Philippians 1:21 is one of my favorite verses. (Incidentally, it is also etched on my dad’s tombstone in India. Some of you heard a sliver of his story in my Grace Story and the verse reflects the way he lived his life.) This verse seems like an unachievable ideal. In fact, it is impossible to live it out in our old selves. However, when we are born-again, it becomes possible through the power of the Holy Spirit, who lives in the disciples of Christ.
One way of examining if we embody this verse is to further study Paul’s following comments (Phil 1:23–26): “I am torn between the two: I desire to depart and be with Christ, which is better by far; but it is more necessary for you that I remain in the body.” There are many aspects to these verses, but we see Paul desires something, “more necessary for you”. His desire is for others, not his own need to “be with Christ, which is better by far”. The question to ask ourselves is, “How do we make choices to keep others’ needs in mind (before our own priorities)?”
The message of Philippians 1:21 is affirmed later in chapter 2 (we also heard this in Steve Sage’s sermon last week): “not looking to your own interests but each of you to the interests of the others.” (vv 3-4). Again, Paul is commending the church and the followers of Christ for choosing the interest of others. This is a dying process – going away from ourselves and putting others first. The question for us, when we are thinking and planning, do we keep others’ interests in mind?

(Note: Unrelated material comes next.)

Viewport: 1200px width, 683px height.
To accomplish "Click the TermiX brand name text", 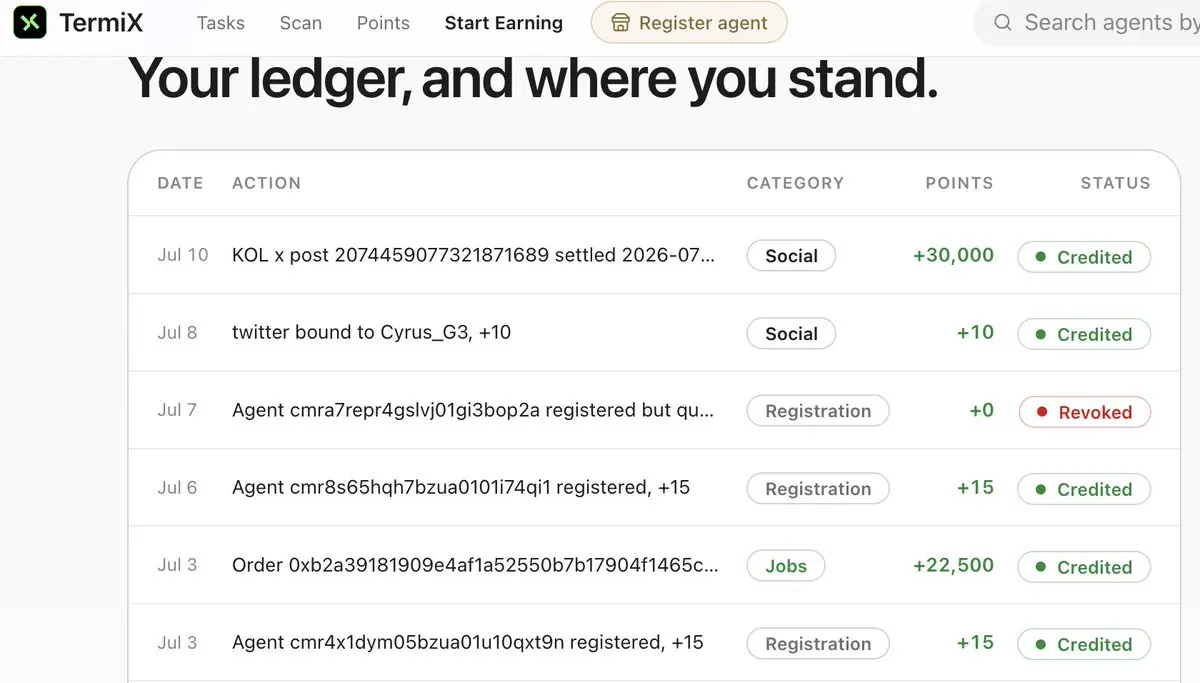I will (103, 22).
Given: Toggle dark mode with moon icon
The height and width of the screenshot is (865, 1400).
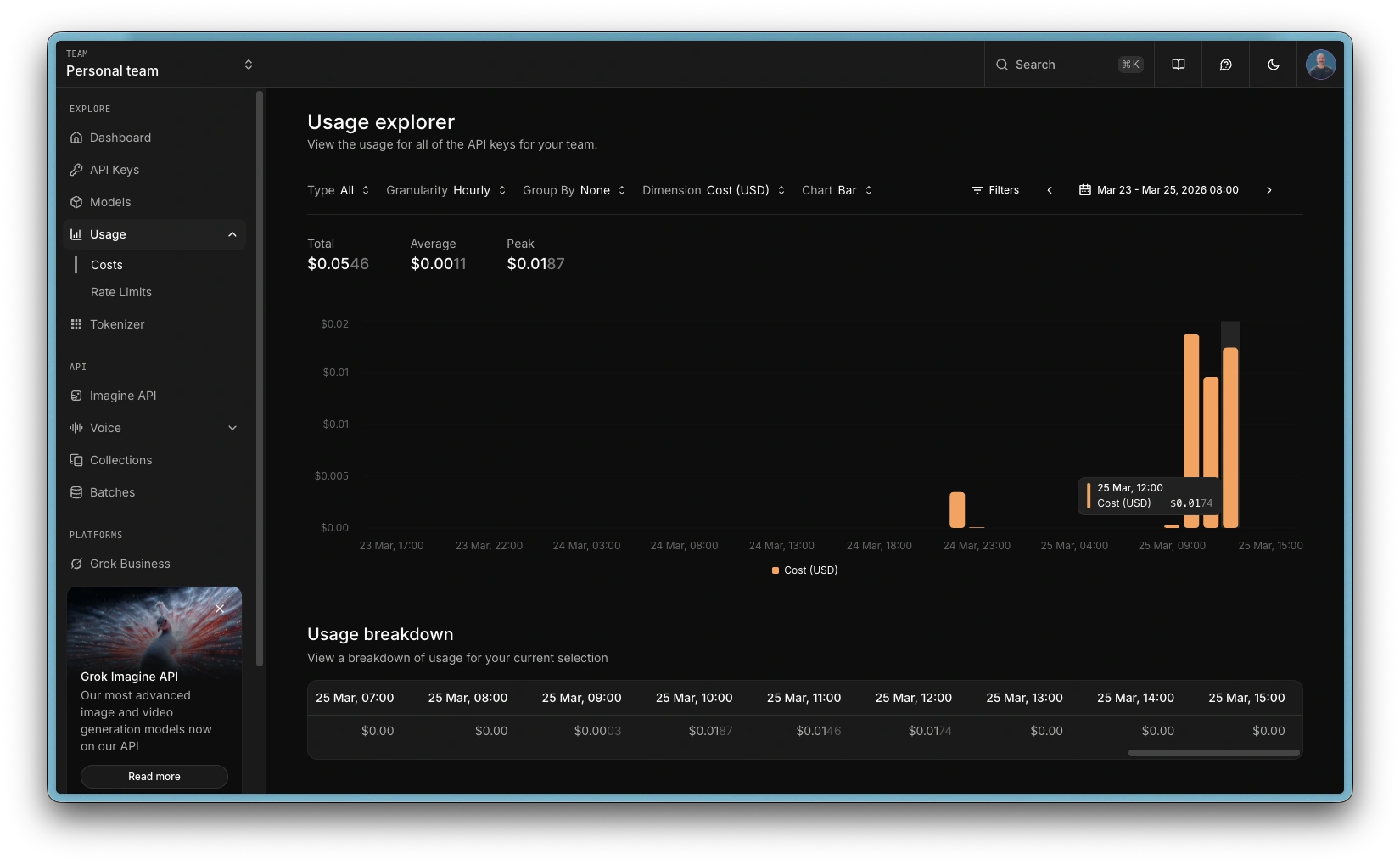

This premise and framework of others are not new: it is embedded in what the Lord gave the nation of Israel through Moses in Deuteronomy 6:5 and Leviticus 19:18 (look them up). They summarized as the greatest of all commandments: love God and love your neighbor as yourself. Loving God is our primary priority, followed by love for others and lastly, ourselves.
Viewing ourselves as least important should be reflected in our conversations, thought processes, meetings in which we host or participate, in our plans, our organization, or in our roles.
Here are more verses to support this premise in Scripture. I have not detailed them; it is homework for you to be Bereans (Acts 17) and “examine the Scriptures”: Matthew 16:25, Luke 14:7-11, James 4:10, and Philippians 2:1-11. (Read them before this week’s sermon and see the Lord Himself as the perfect example.)
Being least in priority is not a popular premise in this day and age, but believe me, it has God behind it! Share your experiences with other fellow followers of Christ, as you live out this verse; make it a reality for people to see and experience the gospel, the greatest news!
Donald Thampy serves as an Elder at GRC.